DOCUMENT |
Command line tool that makes it easier to interact with our APIs

Downloads

1,724

Readme

@ossy/cli

Unified CLI for the Ossy platform.

Install

npm install -g @ossy/cli

After install, the ossy command is on your PATH:

ossy --version
ossy --help
ossy <command> --help

For one-off use without installing, you can still run npx @ossy/cli <command>.

How the CLI is organized

The contract for everything the platform can do is the SDK action POJO in @ossy/sdk ({ id, endpoint, method, payload }). The CLI is one channel onto that catalog, organized in three layers:

  1. Local utilities — no API call, or per-machine state. auth, workspace, app init, app build, app validate.
  2. Action dispatcherinvoke <action.id> invokes any action in the SDK catalog. New endpoints added to the SDK are callable from the terminal with no extra CLI wiring.
  3. High-level workflows — verbs that wrap one or more actions and add value the dispatcher doesn't (reading src/config.js, formatting output for CI, multi-step pipelines). Each workflow's docs name the underlying action(s) so you can drop down to ossy invoke if you outgrow the verb.

WORK TO BE COMPLETED | In the Ossy CLI readme, rewrite the passage starting at "The contract for" and ending at "build, app validate.", changing "channel" to "interface".

STORED DATA |
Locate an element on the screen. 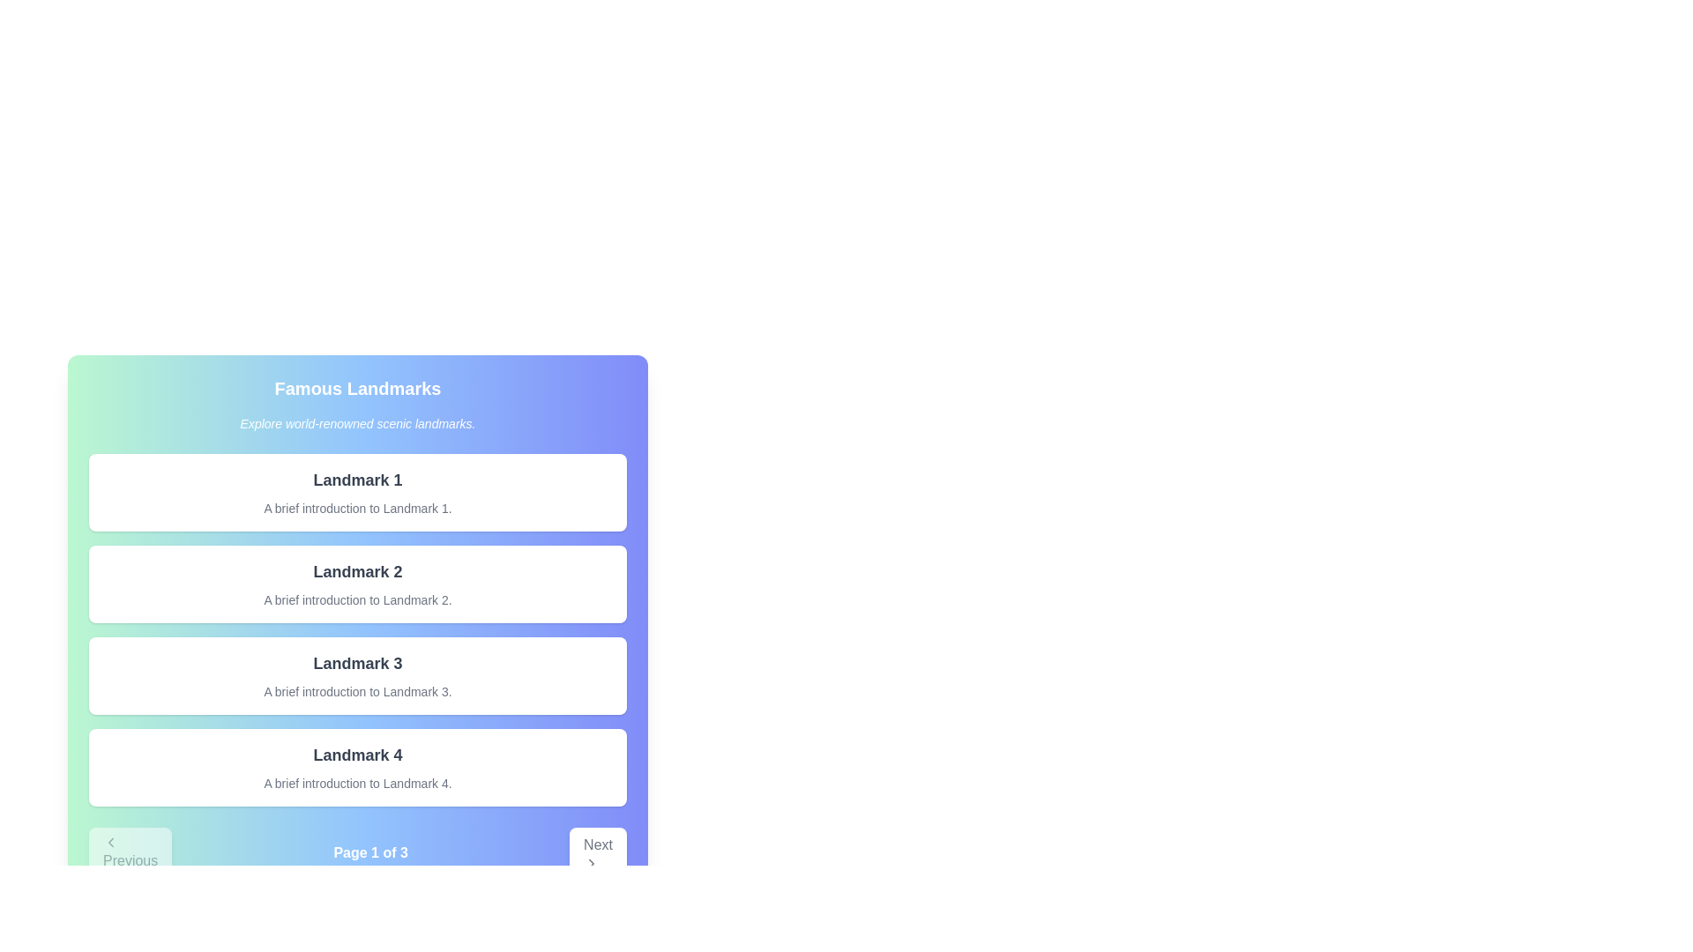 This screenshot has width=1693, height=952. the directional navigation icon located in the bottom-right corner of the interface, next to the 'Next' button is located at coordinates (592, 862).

WRITTEN ANSWER |
The contract for everything the platform can do is the SDK action POJO in @ossy/sdk ({ id, endpoint, method, payload }). The CLI is one interface onto that catalog, organized in three layers:

  1. Local utilities — no API call, or per-machine state. auth, workspace, app init, app build, app validate.